Bouf-é-Kour a été publié à Bombay, en 1936, à un très petit nombre d’exemplaires ronéotypés, et n’a connu, pendant longtemps, qu’une diffusion intentionnellement confidentielle. L’auteur avait, en effet, des raisons de craindre que cet ouvrage fît scandale en Iran, à une époque où s’exerçait, dans ce pays, le contrôle le plus sévère sur toutes les manifestations de la pensée.

Il se contenta donc de le communiquer à de rares amis et d’en confier quelques exemplaires à des librairies orientalistes d’Europe.

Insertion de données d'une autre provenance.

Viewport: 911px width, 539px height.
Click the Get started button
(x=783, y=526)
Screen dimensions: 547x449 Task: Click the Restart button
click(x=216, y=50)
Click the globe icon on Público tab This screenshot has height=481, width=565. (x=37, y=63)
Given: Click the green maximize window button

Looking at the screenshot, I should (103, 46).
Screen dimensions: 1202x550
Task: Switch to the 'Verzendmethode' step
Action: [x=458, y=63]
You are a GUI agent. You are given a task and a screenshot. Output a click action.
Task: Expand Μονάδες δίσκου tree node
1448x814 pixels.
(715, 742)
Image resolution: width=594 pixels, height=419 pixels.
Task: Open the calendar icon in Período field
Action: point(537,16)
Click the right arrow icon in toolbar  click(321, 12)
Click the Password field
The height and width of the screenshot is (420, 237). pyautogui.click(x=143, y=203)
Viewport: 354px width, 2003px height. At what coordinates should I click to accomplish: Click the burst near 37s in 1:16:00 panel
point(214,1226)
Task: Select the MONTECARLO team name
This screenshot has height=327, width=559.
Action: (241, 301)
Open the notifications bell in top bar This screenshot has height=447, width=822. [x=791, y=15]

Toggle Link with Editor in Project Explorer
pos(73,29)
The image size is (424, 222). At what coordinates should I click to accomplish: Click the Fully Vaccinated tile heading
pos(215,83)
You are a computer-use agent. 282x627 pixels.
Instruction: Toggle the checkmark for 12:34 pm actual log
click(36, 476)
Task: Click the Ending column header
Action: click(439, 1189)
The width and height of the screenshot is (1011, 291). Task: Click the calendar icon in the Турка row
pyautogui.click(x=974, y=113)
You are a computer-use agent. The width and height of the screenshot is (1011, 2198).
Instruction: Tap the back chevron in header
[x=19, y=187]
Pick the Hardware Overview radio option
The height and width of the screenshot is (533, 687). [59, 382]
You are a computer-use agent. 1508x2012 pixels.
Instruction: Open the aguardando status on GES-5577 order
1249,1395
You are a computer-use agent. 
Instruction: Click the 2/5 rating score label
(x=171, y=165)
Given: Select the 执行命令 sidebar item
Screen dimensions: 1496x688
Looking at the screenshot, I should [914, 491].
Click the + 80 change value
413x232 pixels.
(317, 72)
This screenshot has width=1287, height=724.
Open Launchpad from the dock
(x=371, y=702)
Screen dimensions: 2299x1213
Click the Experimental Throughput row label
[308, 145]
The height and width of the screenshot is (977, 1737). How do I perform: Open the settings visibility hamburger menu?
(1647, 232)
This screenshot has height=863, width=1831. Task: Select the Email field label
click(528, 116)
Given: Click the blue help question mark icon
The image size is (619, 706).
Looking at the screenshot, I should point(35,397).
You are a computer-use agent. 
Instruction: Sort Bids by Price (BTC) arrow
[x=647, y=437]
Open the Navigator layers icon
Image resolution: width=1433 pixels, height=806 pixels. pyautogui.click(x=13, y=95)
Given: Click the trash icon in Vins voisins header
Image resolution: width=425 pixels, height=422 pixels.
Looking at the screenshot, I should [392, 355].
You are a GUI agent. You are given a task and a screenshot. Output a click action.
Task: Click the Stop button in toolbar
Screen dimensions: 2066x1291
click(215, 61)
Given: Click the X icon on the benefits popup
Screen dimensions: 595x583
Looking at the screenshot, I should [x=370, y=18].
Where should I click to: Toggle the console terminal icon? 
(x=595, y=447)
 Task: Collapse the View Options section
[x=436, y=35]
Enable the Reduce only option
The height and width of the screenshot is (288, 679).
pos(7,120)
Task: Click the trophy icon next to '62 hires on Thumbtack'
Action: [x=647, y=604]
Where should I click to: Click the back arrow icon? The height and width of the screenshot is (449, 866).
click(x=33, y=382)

En 1941, le changement de régime consécutif à l’occupation de l’Iran par les troupes alliées, provoqua l’apparition d’un climat politique plus favorable aux audaces de la jeune école littéraire, suspecte jusque-là. S. Hedayat, à qui sa modestie interdisait tout soin de sa gloire, se laissa alors convaincre par son entourage de donner une seconde édition de son roman. La Chouette aveugle parut en feuilleton dans le quotidien Iran, puis en volume. L’accueil que lui a réservé le public iranien n’a pas été sans mélange : si une élite peu nombreuse a manifesté de l’enthousiasme, la masse des lecteurs a été surprise, choquée même, par ce livre d’un genre encore trop nouveau et surtout trop hardi pour elle. Mais déjà ce jugement se trouve révisé et Bouf-é-Kour s’inscrit au premier rang des œuvres durables produites en Iran au cours de ce demi-siècle.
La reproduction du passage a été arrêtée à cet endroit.